I’m particularly interested in the HDC10001 which boasts:

• 14-bit precision;
• 0.2°C temperature accuracy;
• ±3% relative humidity accuracy.

## The HDC1000EVM evaluation board

As is often the way these days, Texas make a nice evaluation board the HDC1000EVM2 which is essentially the HDC1000 sensor chip plus a M430F55283 microcontroller which connects the I²C interface on the sensor to USB.

A bit of probing reveals that, by default the onboard sensor has I²C address 0x40.

Watching the I²C bus also reveals that when power is applied to the board, it sends a software reset, then enables 14-bit conversions of temperature and relative humidity. The precise commands are:

• 0x80, 0x00;
• 0x10, 0x00.

### Terminal interface

On Windows you can download client software which talks to the evaluation board. However, I use a Mac. Happily the board appears as a serial device in /dev e.g. /dev/tty.usbmodem146151.

Opening the device with screen and prodding keys reveals that most of the numbers do something:

• 1: return the undecoded temperature in hex;
• 2: return the undecoded relative-humidity in hex;
• 3: start streaming temperature and RH readings;
• 4: stop streaming;
• 5: decrement the time between measurements when streaming;
• 6: increment the time between measurements when streaming;
• 7: cycles 0,1,2,3—it’s not clear what this changes;
• 8: cycle the I²C address used: 0x40, 0x41, 0x42, 0x43.

A reasonable strategy for logging over time is to periodically send ‘1’ and ‘2’, logging the results. If precise timing doesn’t matter though, we can just stream the data.

Hit ‘3’ and you get something like this:

stream start
62e0,802c
62e0,802c
62e0,7fec
62e8,7fec
62e8,7fec
62e0,7fec
62ec,7fac
62e8,7fac
62ec,7fac
62ec,7fac
...
62ec,7fec
62e8,7fec
62ec,7fac
62ec,7fac
stream stop

By default the measurements are taken a second apart.

### Decoding the measurements

The HDC1000 datasheet explains how to decode the numbers. Given reading $$x$$.

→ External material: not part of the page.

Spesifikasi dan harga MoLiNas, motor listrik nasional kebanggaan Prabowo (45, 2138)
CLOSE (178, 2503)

$T / °C = \frac{x}{2^{16}} × 165.0 - 40.0.$

Above we see a raw temperature reading of 0x62e0, this corresponds to roughly 23.73°C.

$RH = \frac{x}{2^{16}}$

Above we see a raw reading of 0x802c, this corresponds to a relative humidity of 50.07%.

## Sample results

I left the device streaming data from my window sill for about a week. Here’s what I found:

You can see the clear diurnal variation.

Finally it is interesting to plot RH against temperature: there is a clear global negative correlation, but such a description hides much local structure.